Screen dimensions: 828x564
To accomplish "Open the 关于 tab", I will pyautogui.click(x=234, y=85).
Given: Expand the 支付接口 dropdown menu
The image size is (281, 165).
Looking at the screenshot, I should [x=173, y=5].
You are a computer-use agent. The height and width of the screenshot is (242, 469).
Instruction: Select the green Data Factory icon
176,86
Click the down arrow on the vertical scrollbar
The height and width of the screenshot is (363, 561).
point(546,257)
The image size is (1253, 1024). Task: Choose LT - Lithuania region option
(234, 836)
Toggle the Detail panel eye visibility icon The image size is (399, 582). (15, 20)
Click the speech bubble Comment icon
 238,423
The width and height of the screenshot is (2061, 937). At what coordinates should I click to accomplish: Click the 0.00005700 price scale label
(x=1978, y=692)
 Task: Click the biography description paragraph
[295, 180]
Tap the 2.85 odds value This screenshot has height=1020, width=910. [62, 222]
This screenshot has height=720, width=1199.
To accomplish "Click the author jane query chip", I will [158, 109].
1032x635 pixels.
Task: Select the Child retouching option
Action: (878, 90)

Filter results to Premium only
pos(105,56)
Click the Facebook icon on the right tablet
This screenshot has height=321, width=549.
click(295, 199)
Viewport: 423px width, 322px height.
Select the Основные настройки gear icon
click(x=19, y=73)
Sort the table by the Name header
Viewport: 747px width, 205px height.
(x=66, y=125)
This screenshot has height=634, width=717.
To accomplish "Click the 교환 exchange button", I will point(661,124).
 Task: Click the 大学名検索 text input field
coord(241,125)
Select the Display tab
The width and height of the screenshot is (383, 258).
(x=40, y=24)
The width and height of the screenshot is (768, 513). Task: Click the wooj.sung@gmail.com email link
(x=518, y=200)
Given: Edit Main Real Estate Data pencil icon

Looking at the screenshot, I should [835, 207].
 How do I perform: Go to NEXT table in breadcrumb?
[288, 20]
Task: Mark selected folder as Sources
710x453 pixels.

◇ ◇ ◇ ◇

#### REQUIRED ACTION:
Copy out the entries above again, keeping them exact.

#### YOUR SOLUTION:
Screen dimensions: 828x564
To accomplish "Open the 关于 tab", I will pyautogui.click(x=234, y=85).
Given: Expand the 支付接口 dropdown menu
The image size is (281, 165).
Looking at the screenshot, I should [x=173, y=5].
You are a computer-use agent. The height and width of the screenshot is (242, 469).
Instruction: Select the green Data Factory icon
176,86
Click the down arrow on the vertical scrollbar
The height and width of the screenshot is (363, 561).
point(546,257)
The image size is (1253, 1024). Task: Choose LT - Lithuania region option
(234, 836)
Toggle the Detail panel eye visibility icon The image size is (399, 582). (15, 20)
Click the speech bubble Comment icon
 238,423
The width and height of the screenshot is (2061, 937). At what coordinates should I click to accomplish: Click the 0.00005700 price scale label
(x=1978, y=692)
 Task: Click the biography description paragraph
[295, 180]
Tap the 2.85 odds value This screenshot has height=1020, width=910. [62, 222]
This screenshot has height=720, width=1199.
To accomplish "Click the author jane query chip", I will [158, 109].
1032x635 pixels.
Task: Select the Child retouching option
Action: (878, 90)

Filter results to Premium only
pos(105,56)
Click the Facebook icon on the right tablet
This screenshot has height=321, width=549.
click(295, 199)
Viewport: 423px width, 322px height.
Select the Основные настройки gear icon
click(x=19, y=73)
Sort the table by the Name header
Viewport: 747px width, 205px height.
(x=66, y=125)
This screenshot has height=634, width=717.
To accomplish "Click the 교환 exchange button", I will point(661,124).
 Task: Click the 大学名検索 text input field
coord(241,125)
Select the Display tab
The width and height of the screenshot is (383, 258).
(x=40, y=24)
The width and height of the screenshot is (768, 513). Task: Click the wooj.sung@gmail.com email link
(x=518, y=200)
Given: Edit Main Real Estate Data pencil icon

Looking at the screenshot, I should [835, 207].
 How do I perform: Go to NEXT table in breadcrumb?
[288, 20]
Task: Mark selected folder as Sources
710x453 pixels.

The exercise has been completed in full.